Friday, July 19, 2013

Wagner's Anti-Semitism: The Wrap-up

Before I leave the subject matter of Wagner's anti-Semitism with a sort-of conclusion, I want to give two Jewish fans of Wagner the floor. First up is a brilliant bit from Larry David. It is a clip from the episode “Trick or Treat,” combining an initial confrontation with a fellow Jew over Wagner’s music with the denouement, his revenge against the man.

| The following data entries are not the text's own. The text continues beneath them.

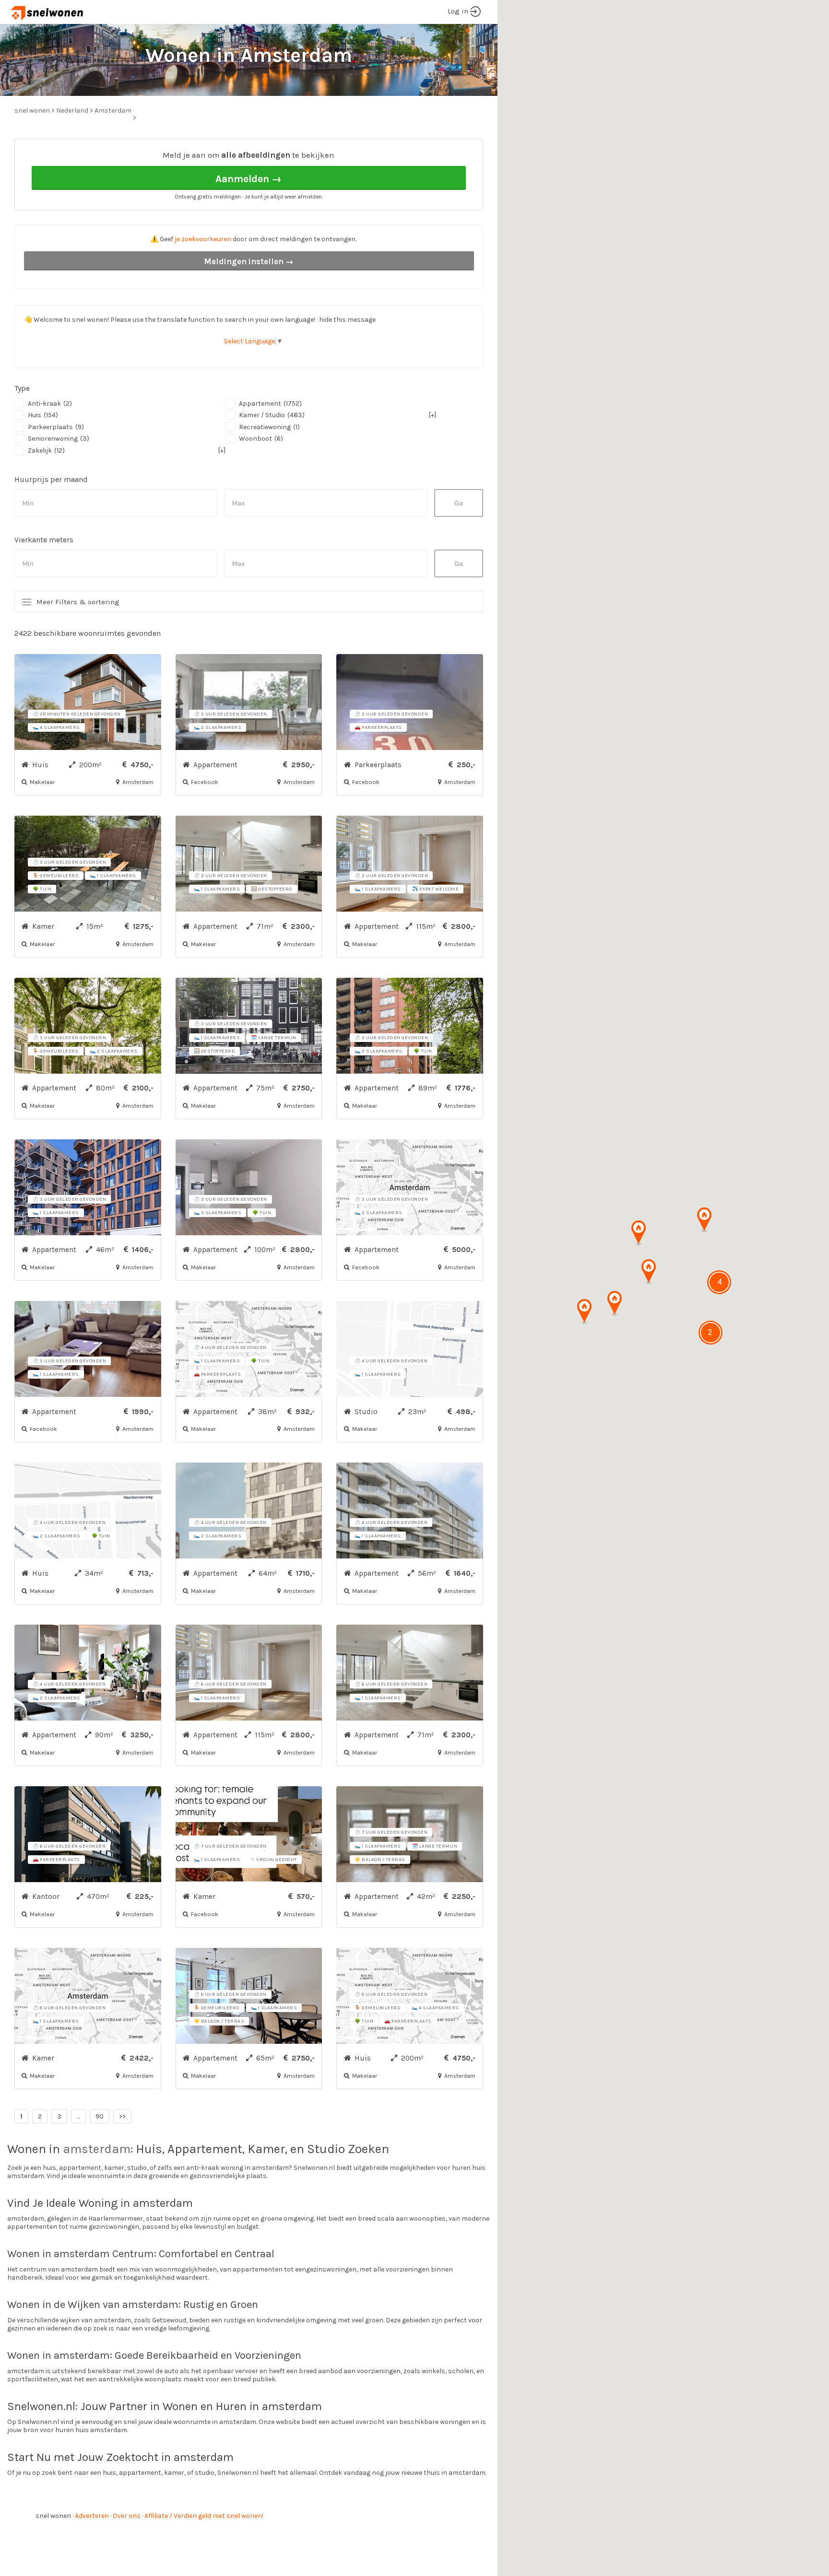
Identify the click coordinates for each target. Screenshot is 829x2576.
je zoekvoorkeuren (203, 239)
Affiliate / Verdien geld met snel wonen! (203, 2516)
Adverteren (92, 2516)
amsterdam (96, 2149)
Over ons (127, 2516)
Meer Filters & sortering (77, 601)
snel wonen (53, 2516)
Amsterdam (113, 110)
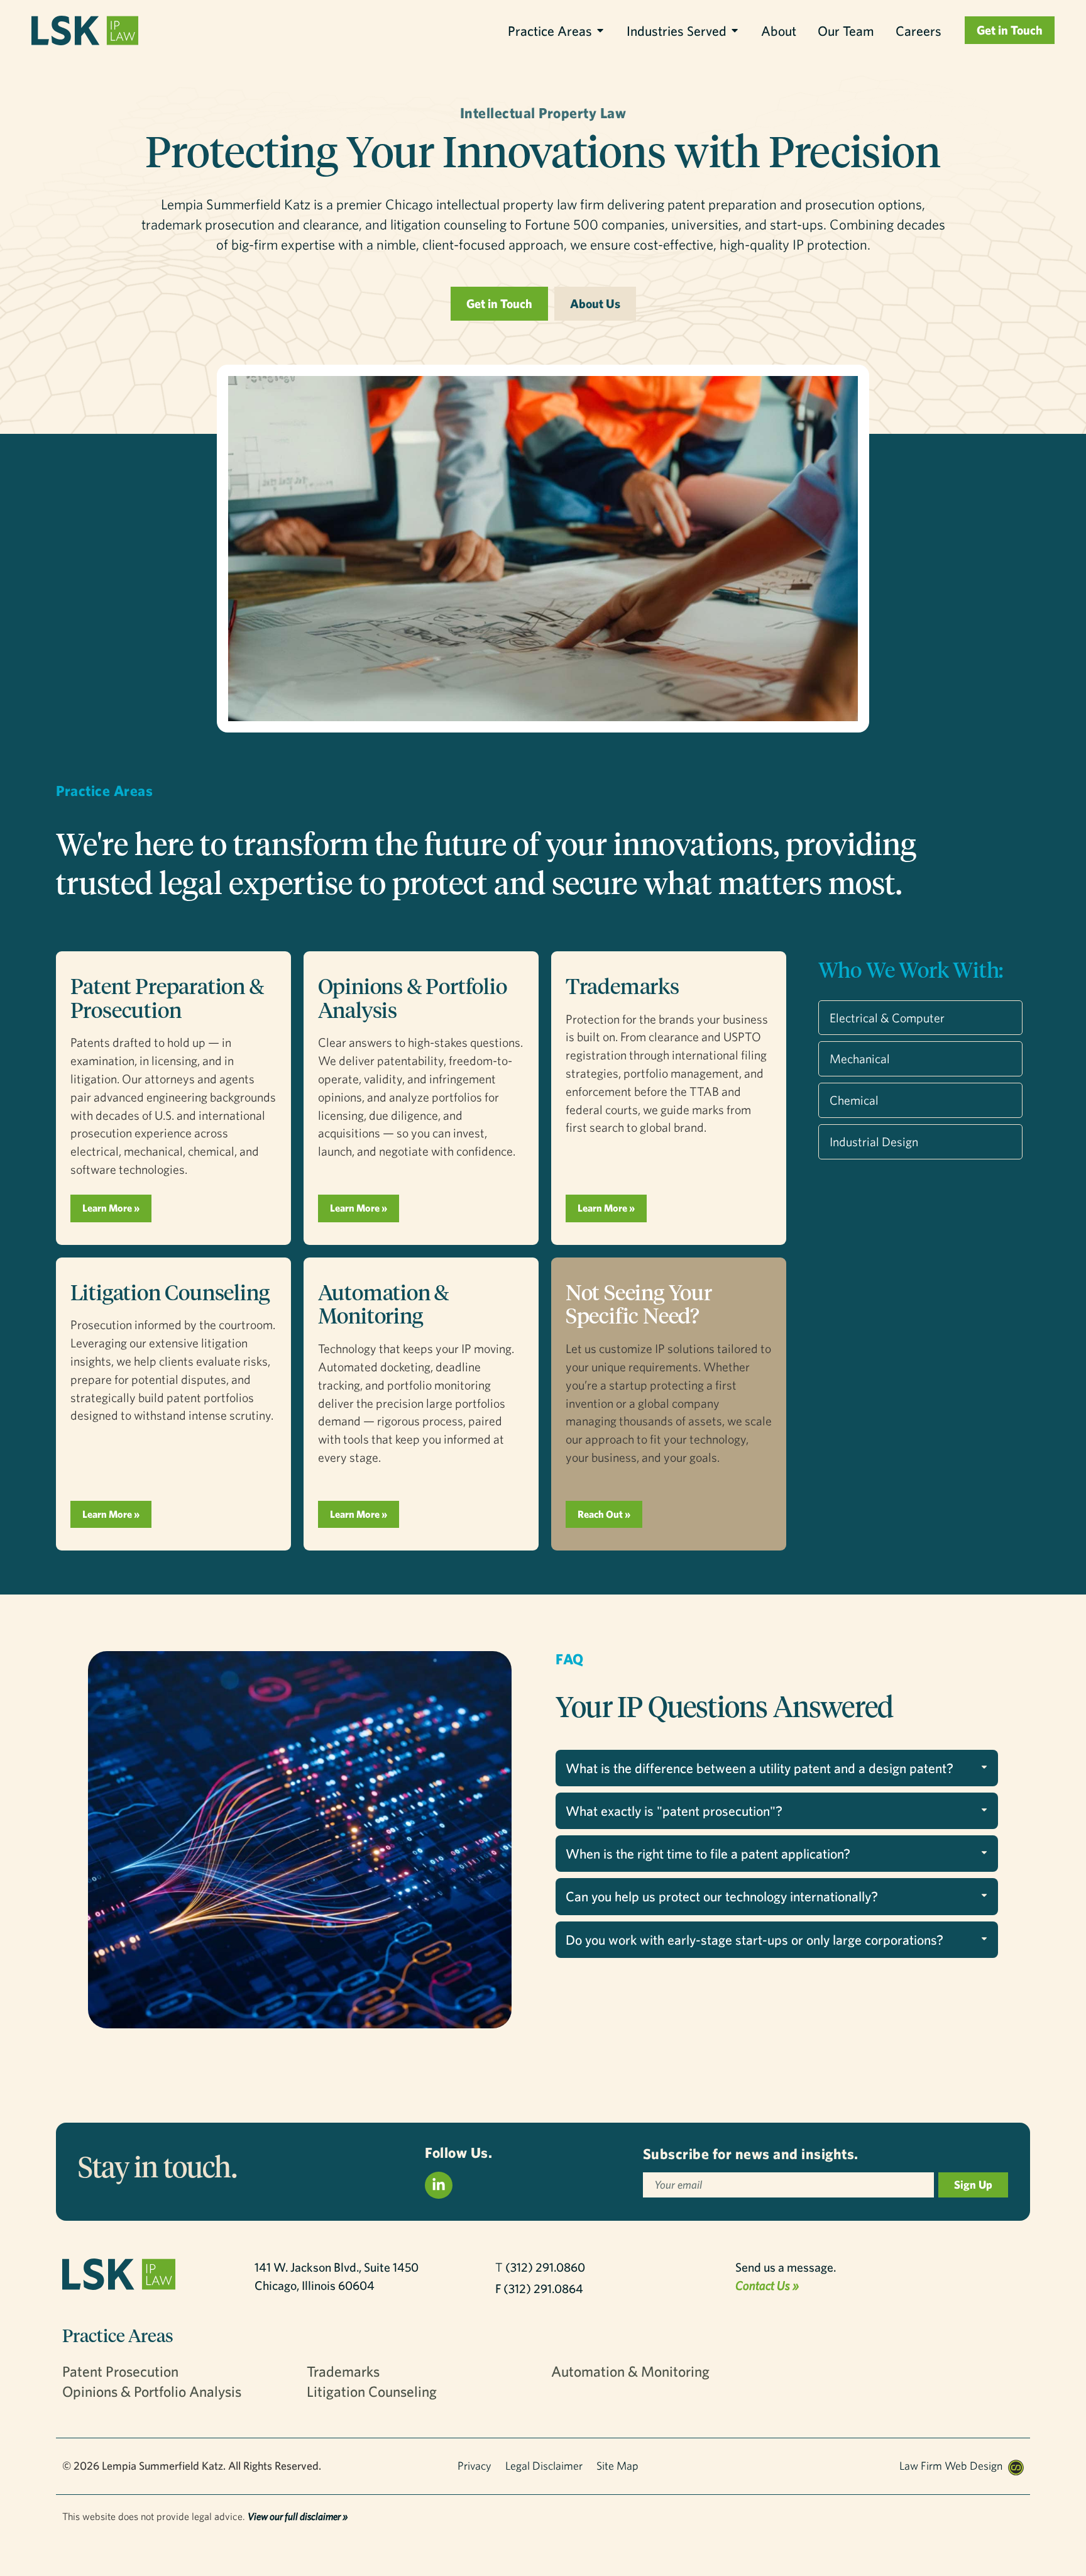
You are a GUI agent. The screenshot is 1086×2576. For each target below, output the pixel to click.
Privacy (474, 2465)
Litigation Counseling (170, 1291)
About (778, 30)
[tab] (777, 1768)
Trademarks (622, 985)
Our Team (846, 30)
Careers (918, 30)
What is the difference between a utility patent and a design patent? (759, 1768)
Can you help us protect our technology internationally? (722, 1896)
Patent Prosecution (120, 2371)
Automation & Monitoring (383, 1303)
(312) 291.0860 (545, 2267)
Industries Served (677, 30)
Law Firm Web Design (950, 2465)
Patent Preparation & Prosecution (167, 997)
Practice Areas (550, 30)
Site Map (617, 2465)
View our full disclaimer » (298, 2516)
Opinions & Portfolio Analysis (412, 997)
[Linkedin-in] (438, 2185)
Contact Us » (767, 2285)
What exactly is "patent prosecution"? (674, 1810)
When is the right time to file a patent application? (708, 1853)
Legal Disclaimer (544, 2465)
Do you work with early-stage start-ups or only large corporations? (754, 1939)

The second is Stephen Fry’s one-hour documentary “Wagner and Me,” in which his life-long passion for Wagner’s music is juxtaposed with the fact that he is Jewish. Is there a contradiction there? That’s the topic. Fry is a sweetheart and his joy stemming from his love of Wagner’s music is palpable.

Okay, now for my summation. I am so delighted that from today forward I will no longer have to expend much energy on the topic of Wagner’s anti-Semitism. From now on, if someone asks, “But wasn’t he a Nazi?” I will say, “No, of course not. He was long dead when the Nazis came to power and he didn’t share their political ideology in any case. But his family was certainly intertwined with Hitler, and that has really screwed up his reputation. Go to this link where I give the full background.” 

Or if someone rails on about what a horrible person he was because of his anti-Semitism, I will say, “But historical perspective is absolutely necessary. First, you need to put his views in the context of the hundreds of years of vicious anti-Semitism for which Christians are responsible. Second, you need to put it in the perspective of 19th century Western Civilization. Come on, we still had slavery in America at the time, and we were actively expelling Indians from their land. Let’s not even talk about how gays were treated! Wagner was a saint compared to the folks who were doing those things. Go to this link for more thoughts on this matter.” 

If someone says, “but I read he wanted to burn Jews,” I will sigh and say, “He made a nasty joke to his wife in private and she wrote it down; I know if Leslie wrote down every black humor joke I made, my reputation would be no better than Wagner’s. This post gives you the full story.”

And, if someone asks why he was anti-Semitic, I will say, “For a large variety of reasons, much of it from sheer paranoia—read this—but much of it having a rationality from his perspective, as I describe in these posts. His perspective was bizarre—he was a visionary fanatic—but given his beliefs, his anti-Semitism was inevitable. Personally, it is not the fact of his anti-Semitism per se that bothers me given his world-view and the historical context; it is the fact that he could be a mean and vengeful guy.” 

Finally, if someone says, “I heard the music itself is anti-Semitic,” I will respond: “Not to my ears, or the vast majority of people who love Wagner. The fact is, there are no Jews portrayed in his works, so any anti-Semitism would have to be in some way coded. It certainly isn’t obvious, if it is there. But if you are interested, you can read about it here, as it is the raging debate in Wagnerian academic circles.”

I guess the last point really needs a little more emphasis, because it is at the heart of the reason that I am able to ignore Wagner's anti-Semitism: it's not in the music. According to some, people who don’t perceive the anti-Semitism in the works have buried their heads in the sand. What can I say? I find his music dramas to be enormously compassionate, and they bring forth in me the deepest empathy for humankind.  Everyone agrees that if there is anti-Semitism in the works, it isn't on the surface. So why search for it??  What good will that possibly do?  I would rather just take the stories at face value, and see the beauty and splendor in the works. Thus, if my head is stuck in the sand, that is exactly where it should be.

End Notes

1. From Season 2, Episode 3.  If you have never seen the episode, it is worth the $2 to rent it here.